Remote login to teach.cs
If you have internet access at home, you can log in to your teach.cs
account and work from home.
(Note, however, that attendance is taken in the labs at the tutorial time — you need to
attend the lab (physically) to receive credit for the lab exercise.)
If you haven't used your teach.cs account before, or if you forget your
password, you can set or reset your password at
https://www.teach.cs.toronto.edu/account
There is a remote login protocol called "ssh" which is supported by the
teach.cs computers.
That is, the teach.cs computers
run the "server"; what you need to connect to them is the "client" software, which is
the other side of a "server-client" connection over the internet.
(Similar to how your web browser is a "client" and it connects to a "web server"
over the internet.)
You can log in using the hostname "teach.cs.toronto.edu" (which currently
points to a machine named "wolf", and will always point to an appropriate
machine to log in to using ssh).
Possible client software (all zero cost):
- For unix/linux,
OpenSSH.
Probably included with your OS
distribution; try typing
"ssh user@teach.cs.toronto.edu"
at a shell prompt.
- For Mac OS, also openssh. Use a terminal window (in Utilities under
Applications), and type
"ssh user@teach.cs.toronto.edu".
- For MS-Windows,
- The current version of MS-Windows has an ssh command under "command prompt".
As above, just type
"ssh user@teach.cs.toronto.edu".
- For any version of MS-Windows, you can use
PuTTY.
(You can install the package if you want, but more simply you can scroll down
to the second section and just download putty.exe by itself (most likely "64-bit x86"), no special
"installation" required.)
- For Android, "JuiceSSH" (in the "play store")
- For iOS, "Shelly" (in the "app store")
You should try to run GUI applications such as web browsers on the machine
you are physically at; e.g. start firefox before doing a network
login to a(nother) linux host (or make sure that when you start it later,
you are running it on the local machine, not on the remote machine).

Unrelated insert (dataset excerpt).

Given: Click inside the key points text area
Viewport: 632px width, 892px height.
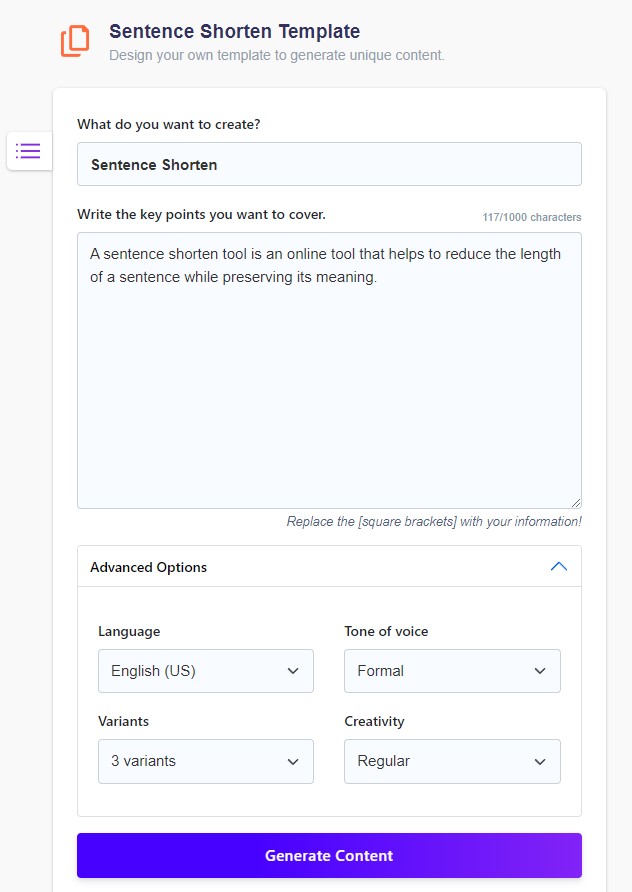Looking at the screenshot, I should coord(329,370).
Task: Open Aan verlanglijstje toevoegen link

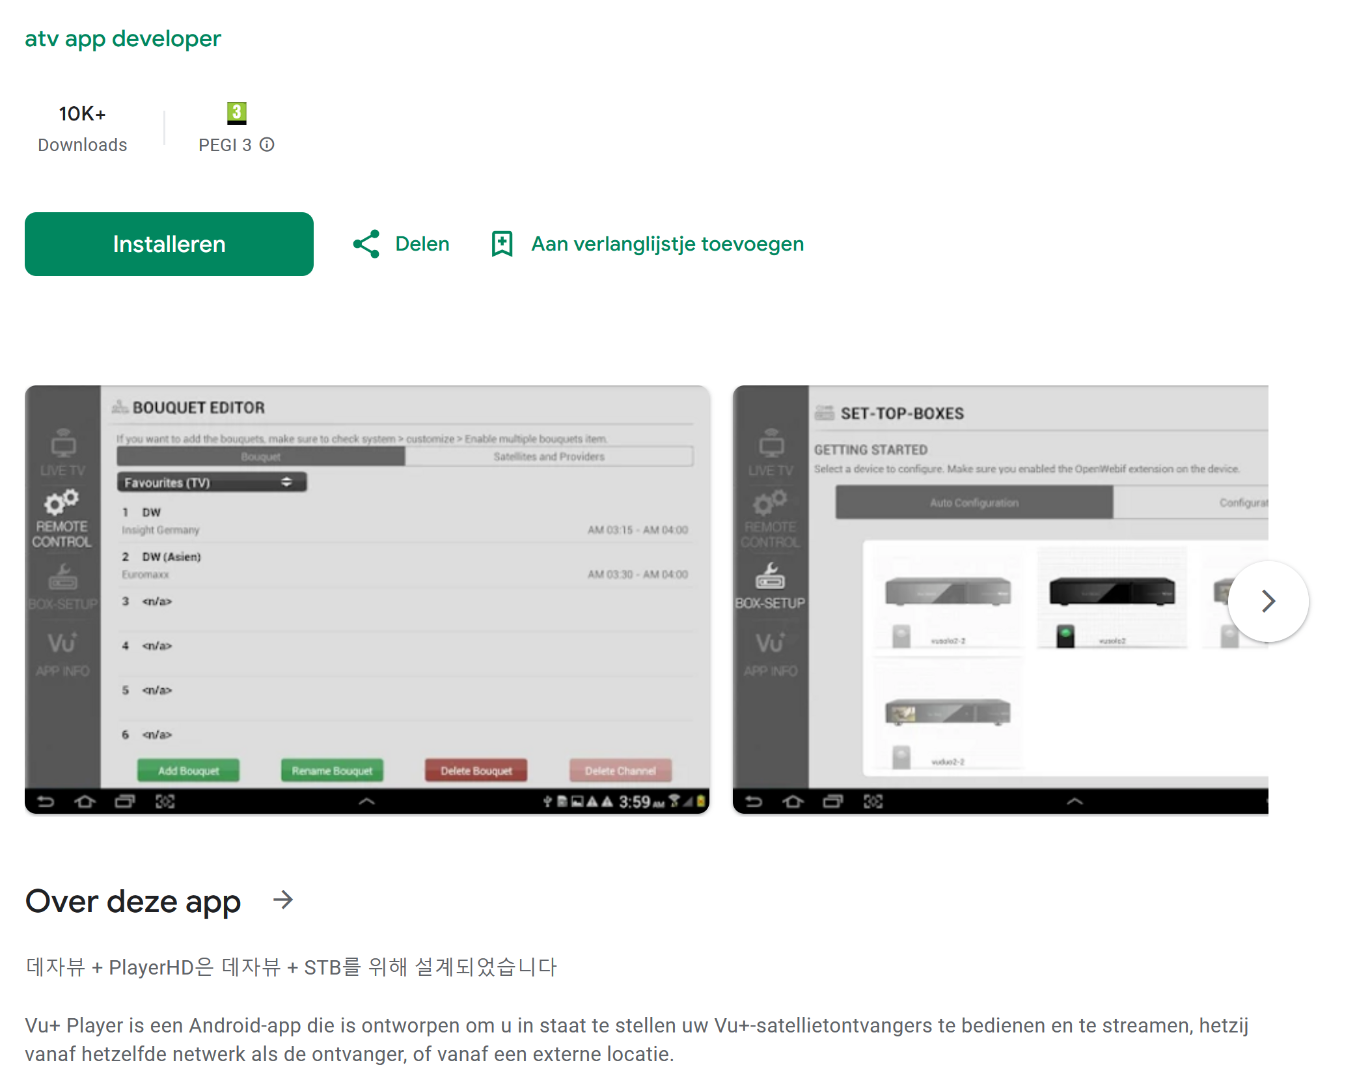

I strongly recommend doing your work on the teach.cs computers.
Using ssh, you can do this from home.
On the other hand, you may be able to work on your programs using a C compiler
at home.
Some of the issues here are:
- If your own computer ceases functioning for any reason, this won't be
accepted as a legitimate excuse for lateness.
The teach.cs machines are provided for you to do your course work on and they are
properly maintained, by professional sysadmins.
- I will likely not be able to help you with any technical problems with
your own equipment (although my students are welcome to ask me for help
and I'll see if I have any relevant advice).
- To test and submit your programs, they have to be in your directory on
the teach.cs
computers. So you will have to transfer them, and some people introduce
problems with their files when they do this. In particular, you will likely
have to make sure that they are transferred in "text mode" so as to avoid
interesting control characters cropping up at the ends of the lines.
Other problems people experience relate to non-standard character codes used
by macintoshes and especially ms-windows, notably for the directional quotes and
em-dash.
- Your programs have to compile and run on the teach.cs computers.
If you are using a C compiler at home, well, C compilers vary substantially in
quality and in the extent to which they correctly implement the C programming
language. Furthermore, a lot of C compilers these days allow "C++isms" of
various kinds, especially if those compilers are just restricted versions of
C++ compilers from the same vendor, and you must write your
assignments for this course in C, not C++.
So it will be essential to make sure your programs function correctly on the
teach.cs
computers, after you transfer them from home.
- Some of the programs in CSC 209 will be unix-specific, and won't work on
a non-unix (and non-linux) system which you may have at home.
(This last item is not a problem if you are running linux or unix at home (including Mac OS, which is unix).)
So all of the above is to say that I recommend simply logging in to
teach.cs and
always working on teach.cs even if you are not physically in
the teach.cs labs.
But if you don't do that, you might need to copy files between your home
computer and teach.cs.
To copy files to and from teach.cs, I recommend:
- For unix/linux, openssh (or any other version of ssh) has "scp" and "sftp".
I use scp, and also often rsync.
- For Mac OS, this is unix so you can use scp and sftp.
For a GUI-clicky sftp client,
you might want to try
Cyberduck
(note that you need to make an SFTP connection, not the default FTP)
or Filezilla
(be careful to decline the optional "extra"
during the installation).
- For MS-Windows, I believe that there is an scp command in the current version, or PuTTY comes with
"pscp"
from the same site.
(Again, if you like you can scroll down and just download pcsp.exe itself
rather than doing an "installation".)
For a graphical-user-interface scp client, try
"WinSCP"
(be sure to decline the additional software it asks to
install).
(In either case, check the newlines on the resulting file!)
On another note, the CS Teaching Labs facility also supports remote login with
the full desktop experience like sitting in front of a Teaching Labs
workstation. You can find how to do this on
their web pages, but I don't
think this should be necessary or useful for you any more, now that you are
getting familiar with the command-line.
Rather, make as many windows with whatever contents you want on the computer
you are sitting in front of, and some of them might be "ssh"es to
teach.cs.toronto.edu.
But of course you can use the desktop-experience remote login if you want.